Exercise prompt: Return all lines of the records that contain the word "cammotion".

(Stored items)
--------------------------------------------------
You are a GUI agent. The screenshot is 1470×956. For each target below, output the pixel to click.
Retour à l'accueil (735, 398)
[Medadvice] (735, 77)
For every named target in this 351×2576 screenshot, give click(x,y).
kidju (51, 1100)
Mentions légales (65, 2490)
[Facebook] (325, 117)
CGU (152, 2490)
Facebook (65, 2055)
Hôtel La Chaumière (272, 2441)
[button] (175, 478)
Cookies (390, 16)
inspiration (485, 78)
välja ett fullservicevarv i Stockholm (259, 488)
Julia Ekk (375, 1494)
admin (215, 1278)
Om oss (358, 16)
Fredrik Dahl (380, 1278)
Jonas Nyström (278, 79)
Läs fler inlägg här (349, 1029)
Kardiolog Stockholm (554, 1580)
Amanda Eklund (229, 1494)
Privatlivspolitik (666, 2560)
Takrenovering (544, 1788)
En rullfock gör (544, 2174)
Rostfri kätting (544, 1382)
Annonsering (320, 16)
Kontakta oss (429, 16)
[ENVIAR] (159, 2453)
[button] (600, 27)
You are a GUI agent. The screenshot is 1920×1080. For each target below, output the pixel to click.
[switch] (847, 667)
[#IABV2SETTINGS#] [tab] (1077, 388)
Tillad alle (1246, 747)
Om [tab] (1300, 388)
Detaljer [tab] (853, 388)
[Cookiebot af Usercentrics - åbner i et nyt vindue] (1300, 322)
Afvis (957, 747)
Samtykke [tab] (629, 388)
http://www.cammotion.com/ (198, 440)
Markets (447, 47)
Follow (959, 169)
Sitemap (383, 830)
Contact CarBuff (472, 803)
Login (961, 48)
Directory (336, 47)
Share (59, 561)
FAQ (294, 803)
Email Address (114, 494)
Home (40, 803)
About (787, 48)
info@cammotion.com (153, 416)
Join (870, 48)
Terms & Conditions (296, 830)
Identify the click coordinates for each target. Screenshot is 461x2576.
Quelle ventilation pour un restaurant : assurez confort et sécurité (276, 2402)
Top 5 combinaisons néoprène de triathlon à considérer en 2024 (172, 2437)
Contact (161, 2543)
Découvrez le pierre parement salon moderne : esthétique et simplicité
--------------------------------------------------
Written solution:
http://www.cammotion.com/ (198, 440)
info@cammotion.com (153, 416)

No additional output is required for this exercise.